2019-01-09 22:37:07

by Dexuan Cui

[permalink] [raw]
Subject: [PATCH][re-post] vmbus: fix subchannel removal


The changes to split ring allocation from open/close, broke
the cleanup of subchannels. This resulted in problems using
uio on network devices because the subchannel was left behind
when the network device was unbound.

The cause was in the disconnect logic which used list splice
to move the subchannel list into a local variable. This won't
work because the subchannel list is needed later during the
process of the rescind messages (relid2channel).

The fix is to just leave the subchannel list in place
which is what the original code did. The list is cleaned
up later when the host rescind is processed.

Without the fix, we have a lot of "hang" issues in netvsc when we
try to change the NIC's MTU, set the number of channels, etc.

Fixes: ae6935ed7d42 ("vmbus: split ring buffer allocation from open")
Cc: [email protected]
Signed-off-by: Stephen Hemminger <[email protected]>
Signed-off-by: Dexuan Cui <[email protected]>

---

The patch was firstly posted on Dec-7 2018:
https://www.spinics.net/lists/linux-driver-devel/msg120802.html
but it looks it's neglected.

Now let me rebase it to v5.0-rc1: the line "channel->num_sc = 0;"
in the original patch must be removed due to
4d3c5c69191f ("Drivers: hv: vmbus: Remove the useless API vmbus_get_outgoing_channel()")

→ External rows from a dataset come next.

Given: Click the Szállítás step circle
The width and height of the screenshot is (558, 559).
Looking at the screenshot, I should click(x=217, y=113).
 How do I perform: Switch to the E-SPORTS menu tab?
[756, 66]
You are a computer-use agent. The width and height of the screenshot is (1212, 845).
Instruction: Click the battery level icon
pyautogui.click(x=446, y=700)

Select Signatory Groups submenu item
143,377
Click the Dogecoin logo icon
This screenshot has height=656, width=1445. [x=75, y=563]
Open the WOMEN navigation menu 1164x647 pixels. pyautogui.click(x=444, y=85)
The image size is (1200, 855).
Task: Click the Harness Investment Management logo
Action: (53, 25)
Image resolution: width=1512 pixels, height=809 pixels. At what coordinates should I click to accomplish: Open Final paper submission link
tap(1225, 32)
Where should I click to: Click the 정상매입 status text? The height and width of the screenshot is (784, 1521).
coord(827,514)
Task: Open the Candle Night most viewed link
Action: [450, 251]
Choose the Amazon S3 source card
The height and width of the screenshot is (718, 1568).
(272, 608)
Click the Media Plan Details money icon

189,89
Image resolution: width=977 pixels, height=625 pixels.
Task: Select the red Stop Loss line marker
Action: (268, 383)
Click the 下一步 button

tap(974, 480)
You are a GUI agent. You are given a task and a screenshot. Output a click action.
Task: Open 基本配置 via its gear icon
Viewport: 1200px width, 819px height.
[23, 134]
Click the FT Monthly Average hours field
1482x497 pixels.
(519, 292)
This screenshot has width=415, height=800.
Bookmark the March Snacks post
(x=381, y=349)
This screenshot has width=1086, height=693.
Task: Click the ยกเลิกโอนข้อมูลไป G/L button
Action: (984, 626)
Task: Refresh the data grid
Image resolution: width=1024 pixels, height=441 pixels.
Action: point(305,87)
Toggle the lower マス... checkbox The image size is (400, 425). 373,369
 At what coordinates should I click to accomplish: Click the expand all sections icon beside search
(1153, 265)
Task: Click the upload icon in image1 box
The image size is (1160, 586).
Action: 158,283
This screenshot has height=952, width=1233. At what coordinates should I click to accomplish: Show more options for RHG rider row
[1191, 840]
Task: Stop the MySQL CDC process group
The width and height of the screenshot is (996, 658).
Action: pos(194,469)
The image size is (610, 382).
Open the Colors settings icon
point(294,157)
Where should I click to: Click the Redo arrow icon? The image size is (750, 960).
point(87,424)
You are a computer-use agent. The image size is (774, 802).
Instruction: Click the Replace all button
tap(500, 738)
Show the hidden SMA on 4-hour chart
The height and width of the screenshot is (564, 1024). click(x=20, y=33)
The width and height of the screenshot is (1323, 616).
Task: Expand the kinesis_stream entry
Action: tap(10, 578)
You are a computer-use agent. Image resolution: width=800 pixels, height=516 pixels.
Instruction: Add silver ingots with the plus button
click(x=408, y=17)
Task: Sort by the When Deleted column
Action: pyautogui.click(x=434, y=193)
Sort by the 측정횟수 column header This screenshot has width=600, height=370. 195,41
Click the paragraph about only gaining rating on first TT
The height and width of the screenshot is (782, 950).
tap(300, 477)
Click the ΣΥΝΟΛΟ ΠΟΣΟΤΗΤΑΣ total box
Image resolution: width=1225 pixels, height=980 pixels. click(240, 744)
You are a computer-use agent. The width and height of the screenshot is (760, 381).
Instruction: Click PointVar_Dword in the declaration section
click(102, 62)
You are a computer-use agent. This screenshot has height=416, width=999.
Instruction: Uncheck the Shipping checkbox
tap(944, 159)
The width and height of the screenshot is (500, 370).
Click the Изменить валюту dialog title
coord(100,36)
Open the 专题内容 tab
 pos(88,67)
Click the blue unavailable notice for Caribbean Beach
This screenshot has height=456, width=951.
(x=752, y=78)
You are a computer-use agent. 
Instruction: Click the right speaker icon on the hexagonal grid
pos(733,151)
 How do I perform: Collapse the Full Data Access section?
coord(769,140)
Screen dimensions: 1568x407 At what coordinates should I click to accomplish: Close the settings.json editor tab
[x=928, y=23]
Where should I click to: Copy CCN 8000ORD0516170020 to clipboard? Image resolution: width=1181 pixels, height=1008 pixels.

When the patch is backported to v4.20.1, there will be a conflict because
v4.20.1 doesn't have 4d3c5c69191f. I suggest we cherry-pick 4d3c5c69191f
into v4.20.1, before we backport this patch.

drivers/hv/channel.c | 9 +--------
1 file changed, 1 insertion(+), 8 deletions(-)

diff --git a/drivers/hv/channel.c b/drivers/hv/channel.c
index ce0ba20..bea4c98 100644
--- a/drivers/hv/channel.c
+++ b/drivers/hv/channel.c
@@ -701,19 +701,12 @@ static int vmbus_close_internal(struct vmbus_channel *channel)
int vmbus_disconnect_ring(struct vmbus_channel *channel)
{
struct vmbus_channel *cur_channel, *tmp;
- unsigned long flags;
- LIST_HEAD(list);
int ret;

if (channel->primary_channel != NULL)
return -EINVAL;

- /* Snapshot the list of subchannels */
- spin_lock_irqsave(&channel->lock, flags);
- list_splice_init(&channel->sc_list, &list);
- spin_unlock_irqrestore(&channel->lock, flags);
-
- list_for_each_entry_safe(cur_channel, tmp, &list, sc_list) {
+ list_for_each_entry_safe(cur_channel, tmp, &channel->sc_list, sc_list) {
if (cur_channel->rescind)
wait_for_completion(&cur_channel->rescind_event);

--
2.7.4



2019-01-10 00:31:05

by Sasha Levin

[permalink] [raw]
Subject: Re: [PATCH][re-post] vmbus: fix subchannel removal

On Wed, Jan 09, 2019 at 08:56:06PM +0000, Dexuan Cui wrote:
>
>The changes to split ring allocation from open/close, broke
>the cleanup of subchannels. This resulted in problems using
>uio on network devices because the subchannel was left behind
>when the network device was unbound.
>
>The cause was in the disconnect logic which used list splice
>to move the subchannel list into a local variable. This won't
>work because the subchannel list is needed later during the
>process of the rescind messages (relid2channel).
>
>The fix is to just leave the subchannel list in place
>which is what the original code did. The list is cleaned
>up later when the host rescind is processed.
>
>Without the fix, we have a lot of "hang" issues in netvsc when we
>try to change the NIC's MTU, set the number of channels, etc.
>
>Fixes: ae6935ed7d42 ("vmbus: split ring buffer allocation from open")
>Cc: [email protected]
>Signed-off-by: Stephen Hemminger <[email protected]>
>Signed-off-by: Dexuan Cui <[email protected]>

Queued, thank you.

--
Thanks,
Sasha